## Supplied entries

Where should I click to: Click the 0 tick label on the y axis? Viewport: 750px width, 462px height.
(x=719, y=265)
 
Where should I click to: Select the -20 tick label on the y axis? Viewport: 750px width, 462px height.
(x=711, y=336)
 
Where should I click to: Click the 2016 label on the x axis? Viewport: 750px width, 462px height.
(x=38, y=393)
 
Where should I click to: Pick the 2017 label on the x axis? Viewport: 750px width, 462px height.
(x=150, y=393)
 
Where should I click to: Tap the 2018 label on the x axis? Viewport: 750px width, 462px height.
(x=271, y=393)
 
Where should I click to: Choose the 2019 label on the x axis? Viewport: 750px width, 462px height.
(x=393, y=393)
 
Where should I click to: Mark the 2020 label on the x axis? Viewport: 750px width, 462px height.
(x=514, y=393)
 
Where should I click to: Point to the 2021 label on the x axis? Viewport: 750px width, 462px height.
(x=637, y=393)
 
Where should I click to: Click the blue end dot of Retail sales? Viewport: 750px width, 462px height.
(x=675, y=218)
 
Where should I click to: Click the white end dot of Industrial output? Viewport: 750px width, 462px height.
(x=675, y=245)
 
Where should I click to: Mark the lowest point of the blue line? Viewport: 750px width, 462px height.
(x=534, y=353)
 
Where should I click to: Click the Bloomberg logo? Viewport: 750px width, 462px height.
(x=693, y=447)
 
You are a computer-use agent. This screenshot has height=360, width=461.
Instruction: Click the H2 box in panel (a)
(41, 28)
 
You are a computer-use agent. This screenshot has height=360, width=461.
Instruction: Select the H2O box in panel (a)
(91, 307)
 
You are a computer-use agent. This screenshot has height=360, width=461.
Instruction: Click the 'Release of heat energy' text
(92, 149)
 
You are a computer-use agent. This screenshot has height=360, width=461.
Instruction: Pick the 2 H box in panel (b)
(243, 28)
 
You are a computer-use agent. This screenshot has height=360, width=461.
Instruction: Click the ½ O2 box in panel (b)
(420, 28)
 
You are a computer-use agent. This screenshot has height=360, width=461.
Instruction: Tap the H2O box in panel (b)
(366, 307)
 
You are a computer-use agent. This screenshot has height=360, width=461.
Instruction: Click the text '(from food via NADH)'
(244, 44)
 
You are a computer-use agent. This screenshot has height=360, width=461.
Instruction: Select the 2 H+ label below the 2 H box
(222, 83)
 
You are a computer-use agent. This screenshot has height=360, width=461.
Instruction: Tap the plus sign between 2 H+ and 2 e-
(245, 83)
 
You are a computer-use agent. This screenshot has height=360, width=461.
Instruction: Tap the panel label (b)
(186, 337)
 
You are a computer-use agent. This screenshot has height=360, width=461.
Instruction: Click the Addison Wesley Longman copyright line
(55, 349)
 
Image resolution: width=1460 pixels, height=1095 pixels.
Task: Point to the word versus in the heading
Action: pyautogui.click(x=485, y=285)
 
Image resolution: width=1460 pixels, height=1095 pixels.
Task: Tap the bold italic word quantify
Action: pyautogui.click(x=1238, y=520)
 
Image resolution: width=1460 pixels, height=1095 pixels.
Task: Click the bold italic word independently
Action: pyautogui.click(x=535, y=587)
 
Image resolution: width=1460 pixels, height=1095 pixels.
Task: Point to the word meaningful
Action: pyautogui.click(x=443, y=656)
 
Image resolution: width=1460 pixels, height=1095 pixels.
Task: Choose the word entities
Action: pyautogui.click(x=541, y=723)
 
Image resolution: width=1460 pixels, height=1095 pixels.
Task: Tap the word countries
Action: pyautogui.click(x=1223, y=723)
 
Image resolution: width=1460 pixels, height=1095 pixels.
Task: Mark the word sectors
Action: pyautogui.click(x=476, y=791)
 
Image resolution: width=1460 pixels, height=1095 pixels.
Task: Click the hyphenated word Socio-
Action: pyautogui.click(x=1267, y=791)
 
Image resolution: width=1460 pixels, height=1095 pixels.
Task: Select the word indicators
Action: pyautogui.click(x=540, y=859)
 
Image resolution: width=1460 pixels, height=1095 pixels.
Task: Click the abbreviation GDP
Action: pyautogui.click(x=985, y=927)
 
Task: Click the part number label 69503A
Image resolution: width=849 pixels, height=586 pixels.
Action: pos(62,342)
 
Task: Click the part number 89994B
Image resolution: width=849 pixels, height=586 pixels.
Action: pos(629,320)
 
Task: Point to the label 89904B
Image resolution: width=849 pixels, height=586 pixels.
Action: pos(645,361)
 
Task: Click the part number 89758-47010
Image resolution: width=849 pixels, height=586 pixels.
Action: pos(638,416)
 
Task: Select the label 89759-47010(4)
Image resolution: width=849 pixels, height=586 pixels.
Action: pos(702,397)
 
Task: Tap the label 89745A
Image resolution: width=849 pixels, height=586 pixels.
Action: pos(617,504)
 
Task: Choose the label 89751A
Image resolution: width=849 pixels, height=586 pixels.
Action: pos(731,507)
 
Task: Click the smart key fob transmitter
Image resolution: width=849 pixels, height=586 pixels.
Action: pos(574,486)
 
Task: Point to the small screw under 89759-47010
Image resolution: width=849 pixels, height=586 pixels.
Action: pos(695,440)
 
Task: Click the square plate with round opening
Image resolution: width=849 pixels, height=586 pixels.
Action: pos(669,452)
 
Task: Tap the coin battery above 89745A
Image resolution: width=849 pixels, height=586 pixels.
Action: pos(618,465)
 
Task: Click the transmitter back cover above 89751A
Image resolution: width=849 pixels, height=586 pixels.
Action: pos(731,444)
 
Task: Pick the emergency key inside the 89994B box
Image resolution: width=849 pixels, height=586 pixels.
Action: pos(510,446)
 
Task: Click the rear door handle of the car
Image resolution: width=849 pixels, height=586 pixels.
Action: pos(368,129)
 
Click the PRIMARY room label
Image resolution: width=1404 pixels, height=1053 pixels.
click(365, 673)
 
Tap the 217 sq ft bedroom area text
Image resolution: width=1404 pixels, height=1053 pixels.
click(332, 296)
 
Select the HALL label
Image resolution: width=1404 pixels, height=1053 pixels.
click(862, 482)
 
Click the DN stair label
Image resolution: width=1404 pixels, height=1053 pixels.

## Work to do
Could you reproduce every one of the rows above verbatim, line for line?

## Solution for this exercise
Where should I click to: Click the 0 tick label on the y axis? Viewport: 750px width, 462px height.
(x=719, y=265)
 
Where should I click to: Select the -20 tick label on the y axis? Viewport: 750px width, 462px height.
(x=711, y=336)
 
Where should I click to: Click the 2016 label on the x axis? Viewport: 750px width, 462px height.
(x=38, y=393)
 
Where should I click to: Pick the 2017 label on the x axis? Viewport: 750px width, 462px height.
(x=150, y=393)
 
Where should I click to: Tap the 2018 label on the x axis? Viewport: 750px width, 462px height.
(x=271, y=393)
 
Where should I click to: Choose the 2019 label on the x axis? Viewport: 750px width, 462px height.
(x=393, y=393)
 
Where should I click to: Mark the 2020 label on the x axis? Viewport: 750px width, 462px height.
(x=514, y=393)
 
Where should I click to: Point to the 2021 label on the x axis? Viewport: 750px width, 462px height.
(x=637, y=393)
 
Where should I click to: Click the blue end dot of Retail sales? Viewport: 750px width, 462px height.
(x=675, y=218)
 
Where should I click to: Click the white end dot of Industrial output? Viewport: 750px width, 462px height.
(x=675, y=245)
 
Where should I click to: Mark the lowest point of the blue line? Viewport: 750px width, 462px height.
(x=534, y=353)
 
Where should I click to: Click the Bloomberg logo? Viewport: 750px width, 462px height.
(x=693, y=447)
 
You are a computer-use agent. This screenshot has height=360, width=461.
Instruction: Click the H2 box in panel (a)
(41, 28)
 
You are a computer-use agent. This screenshot has height=360, width=461.
Instruction: Select the H2O box in panel (a)
(91, 307)
 
You are a computer-use agent. This screenshot has height=360, width=461.
Instruction: Click the 'Release of heat energy' text
(92, 149)
 
You are a computer-use agent. This screenshot has height=360, width=461.
Instruction: Pick the 2 H box in panel (b)
(243, 28)
 
You are a computer-use agent. This screenshot has height=360, width=461.
Instruction: Click the ½ O2 box in panel (b)
(420, 28)
 
You are a computer-use agent. This screenshot has height=360, width=461.
Instruction: Tap the H2O box in panel (b)
(366, 307)
 
You are a computer-use agent. This screenshot has height=360, width=461.
Instruction: Click the text '(from food via NADH)'
(244, 44)
 
You are a computer-use agent. This screenshot has height=360, width=461.
Instruction: Select the 2 H+ label below the 2 H box
(222, 83)
 
You are a computer-use agent. This screenshot has height=360, width=461.
Instruction: Tap the plus sign between 2 H+ and 2 e-
(245, 83)
 
You are a computer-use agent. This screenshot has height=360, width=461.
Instruction: Tap the panel label (b)
(186, 337)
 
You are a computer-use agent. This screenshot has height=360, width=461.
Instruction: Click the Addison Wesley Longman copyright line
(55, 349)
 
Image resolution: width=1460 pixels, height=1095 pixels.
Task: Point to the word versus in the heading
Action: pyautogui.click(x=485, y=285)
 
Image resolution: width=1460 pixels, height=1095 pixels.
Task: Tap the bold italic word quantify
Action: pyautogui.click(x=1238, y=520)
 
Image resolution: width=1460 pixels, height=1095 pixels.
Task: Click the bold italic word independently
Action: pyautogui.click(x=535, y=587)
 
Image resolution: width=1460 pixels, height=1095 pixels.
Task: Point to the word meaningful
Action: pyautogui.click(x=443, y=656)
 
Image resolution: width=1460 pixels, height=1095 pixels.
Task: Choose the word entities
Action: pyautogui.click(x=541, y=723)
 
Image resolution: width=1460 pixels, height=1095 pixels.
Task: Tap the word countries
Action: pyautogui.click(x=1223, y=723)
 
Image resolution: width=1460 pixels, height=1095 pixels.
Task: Mark the word sectors
Action: pyautogui.click(x=476, y=791)
 
Image resolution: width=1460 pixels, height=1095 pixels.
Task: Click the hyphenated word Socio-
Action: pyautogui.click(x=1267, y=791)
 
Image resolution: width=1460 pixels, height=1095 pixels.
Task: Select the word indicators
Action: pyautogui.click(x=540, y=859)
 
Image resolution: width=1460 pixels, height=1095 pixels.
Task: Click the abbreviation GDP
Action: pyautogui.click(x=985, y=927)
 
Task: Click the part number label 69503A
Image resolution: width=849 pixels, height=586 pixels.
Action: pos(62,342)
 
Task: Click the part number 89994B
Image resolution: width=849 pixels, height=586 pixels.
Action: pos(629,320)
 
Task: Point to the label 89904B
Image resolution: width=849 pixels, height=586 pixels.
Action: pos(645,361)
 
Task: Click the part number 89758-47010
Image resolution: width=849 pixels, height=586 pixels.
Action: pos(638,416)
 
Task: Select the label 89759-47010(4)
Image resolution: width=849 pixels, height=586 pixels.
Action: pos(702,397)
 
Task: Tap the label 89745A
Image resolution: width=849 pixels, height=586 pixels.
Action: pos(617,504)
 
Task: Choose the label 89751A
Image resolution: width=849 pixels, height=586 pixels.
Action: pos(731,507)
 
Task: Click the smart key fob transmitter
Image resolution: width=849 pixels, height=586 pixels.
Action: pos(574,486)
 
Task: Point to the small screw under 89759-47010
Image resolution: width=849 pixels, height=586 pixels.
Action: pos(695,440)
 
Task: Click the square plate with round opening
Image resolution: width=849 pixels, height=586 pixels.
Action: pos(669,452)
 
Task: Tap the coin battery above 89745A
Image resolution: width=849 pixels, height=586 pixels.
Action: pos(618,465)
 
Task: Click the transmitter back cover above 89751A
Image resolution: width=849 pixels, height=586 pixels.
Action: pos(731,444)
 
Task: Pick the emergency key inside the 89994B box
Image resolution: width=849 pixels, height=586 pixels.
Action: pos(510,446)
 
Task: Click the rear door handle of the car
Image resolution: width=849 pixels, height=586 pixels.
Action: pos(368,129)
 
Click the PRIMARY room label
Image resolution: width=1404 pixels, height=1053 pixels.
click(365, 673)
 
Tap the 217 sq ft bedroom area text
Image resolution: width=1404 pixels, height=1053 pixels.
click(332, 296)
 
Select the HALL label
Image resolution: width=1404 pixels, height=1053 pixels.
click(862, 482)
 
Click the DN stair label
Image resolution: width=1404 pixels, height=1053 pixels.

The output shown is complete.